Exercise requirements:
In the entries that follow, how many lines hold the string "profile"? Give only that number.

Record excerpts:
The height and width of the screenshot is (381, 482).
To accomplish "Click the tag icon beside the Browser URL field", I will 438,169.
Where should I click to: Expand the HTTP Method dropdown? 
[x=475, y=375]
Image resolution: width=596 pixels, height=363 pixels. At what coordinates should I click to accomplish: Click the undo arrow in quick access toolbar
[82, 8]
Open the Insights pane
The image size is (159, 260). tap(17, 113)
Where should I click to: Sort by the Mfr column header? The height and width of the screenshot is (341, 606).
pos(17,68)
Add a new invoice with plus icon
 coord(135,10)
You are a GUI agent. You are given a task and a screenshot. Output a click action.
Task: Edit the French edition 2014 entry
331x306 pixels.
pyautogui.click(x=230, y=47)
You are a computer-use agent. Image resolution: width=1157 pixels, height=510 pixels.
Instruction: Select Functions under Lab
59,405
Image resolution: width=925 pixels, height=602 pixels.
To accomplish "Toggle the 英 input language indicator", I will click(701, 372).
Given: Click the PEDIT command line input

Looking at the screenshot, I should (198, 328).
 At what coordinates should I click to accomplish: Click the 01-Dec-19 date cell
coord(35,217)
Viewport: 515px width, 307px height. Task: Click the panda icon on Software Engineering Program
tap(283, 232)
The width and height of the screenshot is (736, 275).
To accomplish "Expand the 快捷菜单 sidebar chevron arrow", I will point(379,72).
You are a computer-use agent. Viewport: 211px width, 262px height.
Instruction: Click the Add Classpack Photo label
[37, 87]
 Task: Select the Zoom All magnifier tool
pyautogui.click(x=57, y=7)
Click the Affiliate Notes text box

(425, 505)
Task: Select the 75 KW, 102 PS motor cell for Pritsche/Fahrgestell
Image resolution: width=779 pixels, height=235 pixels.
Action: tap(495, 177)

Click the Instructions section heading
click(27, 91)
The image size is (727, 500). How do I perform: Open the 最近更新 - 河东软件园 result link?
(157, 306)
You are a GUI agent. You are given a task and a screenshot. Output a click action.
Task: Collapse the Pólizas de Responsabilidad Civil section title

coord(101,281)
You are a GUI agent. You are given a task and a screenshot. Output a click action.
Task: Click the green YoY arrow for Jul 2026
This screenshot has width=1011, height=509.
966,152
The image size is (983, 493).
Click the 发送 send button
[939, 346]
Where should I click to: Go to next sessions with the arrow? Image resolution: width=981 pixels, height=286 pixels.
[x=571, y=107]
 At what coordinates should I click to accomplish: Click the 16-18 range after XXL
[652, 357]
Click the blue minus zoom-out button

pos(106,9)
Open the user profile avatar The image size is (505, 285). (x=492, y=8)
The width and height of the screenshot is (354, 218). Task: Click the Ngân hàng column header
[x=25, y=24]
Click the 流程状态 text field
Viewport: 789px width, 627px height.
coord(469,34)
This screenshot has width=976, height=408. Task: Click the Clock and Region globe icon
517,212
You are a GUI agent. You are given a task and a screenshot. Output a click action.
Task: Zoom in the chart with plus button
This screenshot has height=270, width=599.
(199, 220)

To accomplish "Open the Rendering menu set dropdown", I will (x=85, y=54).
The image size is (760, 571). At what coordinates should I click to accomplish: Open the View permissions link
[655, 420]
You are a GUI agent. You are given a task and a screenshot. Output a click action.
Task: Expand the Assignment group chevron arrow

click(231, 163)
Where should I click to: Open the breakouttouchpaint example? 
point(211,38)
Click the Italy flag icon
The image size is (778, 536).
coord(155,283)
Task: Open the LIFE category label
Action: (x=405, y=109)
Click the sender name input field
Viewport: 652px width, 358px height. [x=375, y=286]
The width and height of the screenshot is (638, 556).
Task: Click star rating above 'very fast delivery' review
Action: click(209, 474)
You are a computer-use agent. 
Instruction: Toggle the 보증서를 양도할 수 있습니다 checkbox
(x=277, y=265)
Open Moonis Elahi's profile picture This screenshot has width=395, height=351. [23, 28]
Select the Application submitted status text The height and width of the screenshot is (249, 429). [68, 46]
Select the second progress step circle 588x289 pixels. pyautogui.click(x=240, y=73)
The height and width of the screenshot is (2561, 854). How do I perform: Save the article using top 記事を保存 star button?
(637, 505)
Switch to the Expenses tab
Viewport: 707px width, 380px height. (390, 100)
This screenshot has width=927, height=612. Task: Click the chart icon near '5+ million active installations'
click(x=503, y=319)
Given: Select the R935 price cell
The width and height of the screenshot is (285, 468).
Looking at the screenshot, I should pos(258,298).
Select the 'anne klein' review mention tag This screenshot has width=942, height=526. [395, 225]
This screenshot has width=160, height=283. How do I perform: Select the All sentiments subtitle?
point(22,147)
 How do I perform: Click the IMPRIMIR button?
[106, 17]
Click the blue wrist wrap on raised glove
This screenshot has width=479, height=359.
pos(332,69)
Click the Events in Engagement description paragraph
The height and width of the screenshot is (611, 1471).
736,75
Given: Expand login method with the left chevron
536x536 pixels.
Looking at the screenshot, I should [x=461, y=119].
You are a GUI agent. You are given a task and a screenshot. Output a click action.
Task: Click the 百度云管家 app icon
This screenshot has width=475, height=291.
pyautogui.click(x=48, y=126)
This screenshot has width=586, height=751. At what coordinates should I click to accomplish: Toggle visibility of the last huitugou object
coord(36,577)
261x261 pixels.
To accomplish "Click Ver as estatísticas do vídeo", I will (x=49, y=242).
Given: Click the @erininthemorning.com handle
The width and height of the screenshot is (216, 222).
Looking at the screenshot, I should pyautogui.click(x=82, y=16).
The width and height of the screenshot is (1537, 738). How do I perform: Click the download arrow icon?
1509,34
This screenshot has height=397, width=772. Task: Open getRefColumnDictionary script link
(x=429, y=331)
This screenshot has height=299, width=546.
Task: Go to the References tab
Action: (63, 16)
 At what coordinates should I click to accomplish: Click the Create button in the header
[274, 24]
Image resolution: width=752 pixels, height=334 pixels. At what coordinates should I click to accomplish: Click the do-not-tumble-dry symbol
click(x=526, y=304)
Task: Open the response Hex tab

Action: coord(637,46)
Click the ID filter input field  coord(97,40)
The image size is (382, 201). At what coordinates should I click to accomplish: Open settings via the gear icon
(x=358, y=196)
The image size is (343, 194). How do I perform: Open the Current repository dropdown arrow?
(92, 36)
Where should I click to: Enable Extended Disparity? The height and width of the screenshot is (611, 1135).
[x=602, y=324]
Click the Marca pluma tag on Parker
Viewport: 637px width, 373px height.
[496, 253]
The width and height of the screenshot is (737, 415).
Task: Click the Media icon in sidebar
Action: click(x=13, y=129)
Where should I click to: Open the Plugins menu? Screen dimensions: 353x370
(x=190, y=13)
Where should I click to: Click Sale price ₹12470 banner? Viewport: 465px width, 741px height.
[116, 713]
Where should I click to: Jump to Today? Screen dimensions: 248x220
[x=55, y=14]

Answer to this task:
2